# WHAT YOU SHOULD DO:
Every record below should be repeated exactly. Omit the pictures.

# LISTED RECORDS:
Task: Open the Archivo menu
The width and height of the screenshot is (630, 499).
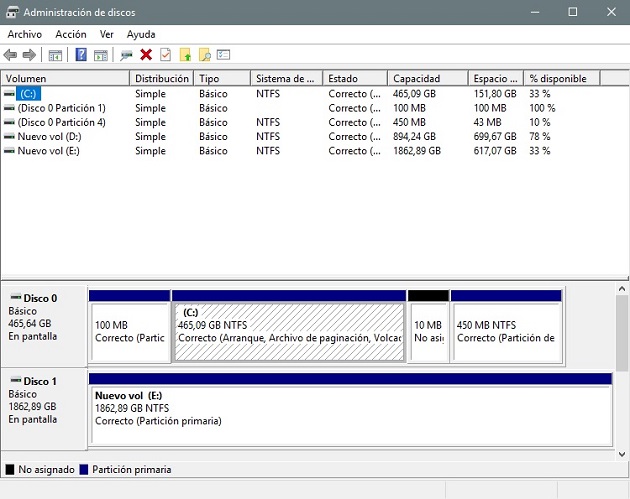Action: (x=25, y=34)
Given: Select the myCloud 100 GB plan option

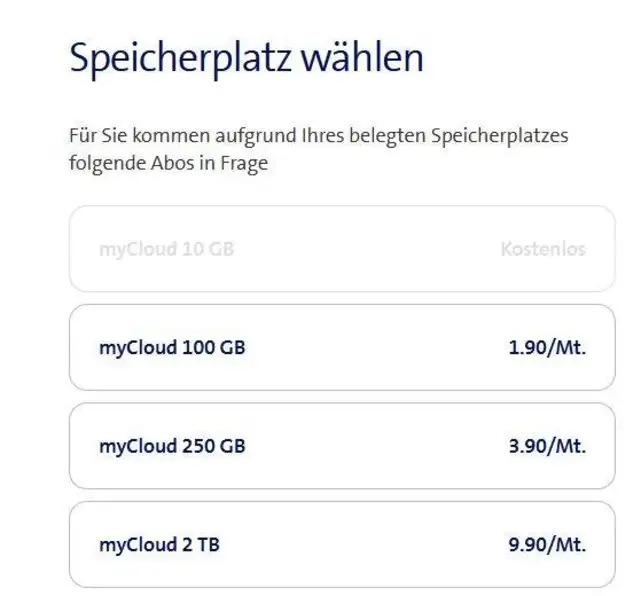Looking at the screenshot, I should pyautogui.click(x=342, y=348).
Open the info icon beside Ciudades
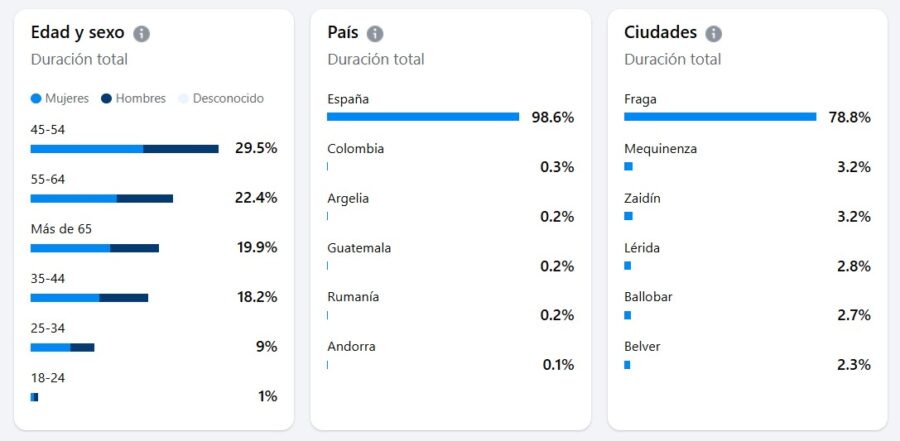900x441 pixels. pyautogui.click(x=713, y=33)
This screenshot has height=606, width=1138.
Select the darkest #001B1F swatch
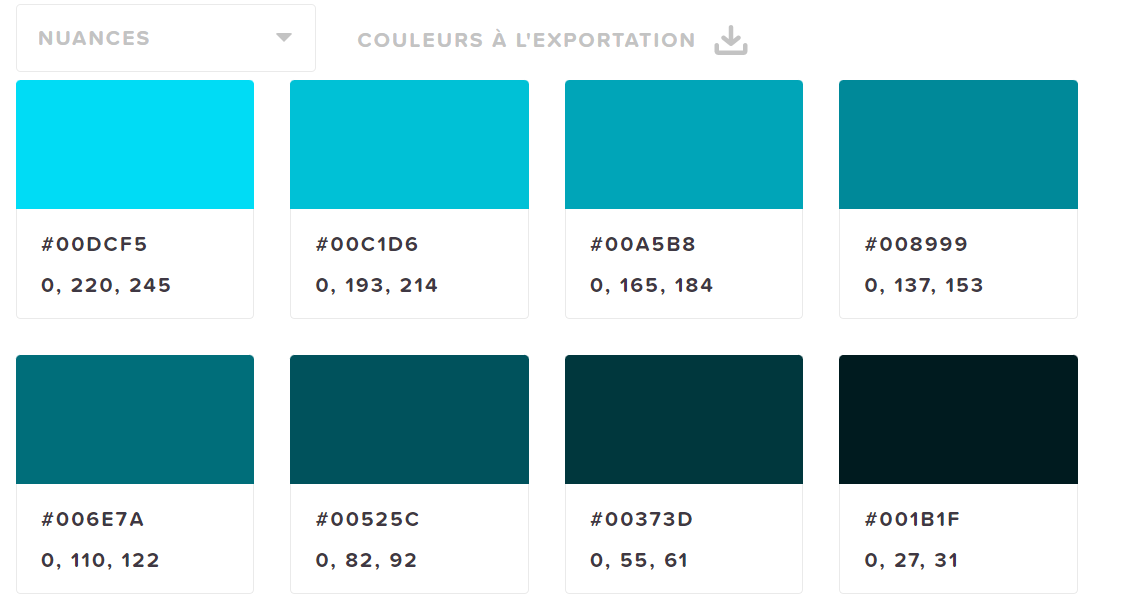coord(958,419)
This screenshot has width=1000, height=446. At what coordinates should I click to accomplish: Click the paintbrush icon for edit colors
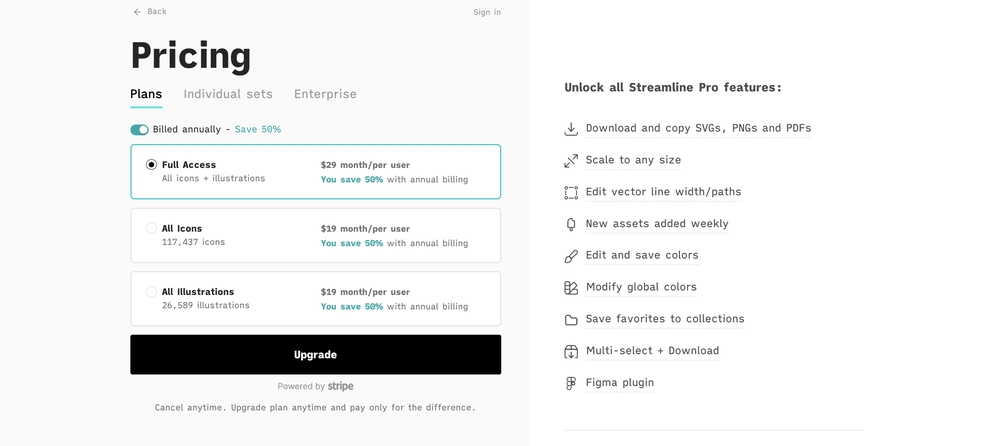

# ANSWER BOX:
Task: Open the Archivo menu
The width and height of the screenshot is (630, 499).
Action: (x=25, y=34)
Given: Select the myCloud 100 GB plan option

Looking at the screenshot, I should pyautogui.click(x=342, y=348).
Open the info icon beside Ciudades
900x441 pixels. pyautogui.click(x=713, y=33)
This screenshot has height=606, width=1138.
Select the darkest #001B1F swatch
coord(958,419)
This screenshot has width=1000, height=446. At what coordinates should I click to accomplish: Click the paintbrush icon for edit colors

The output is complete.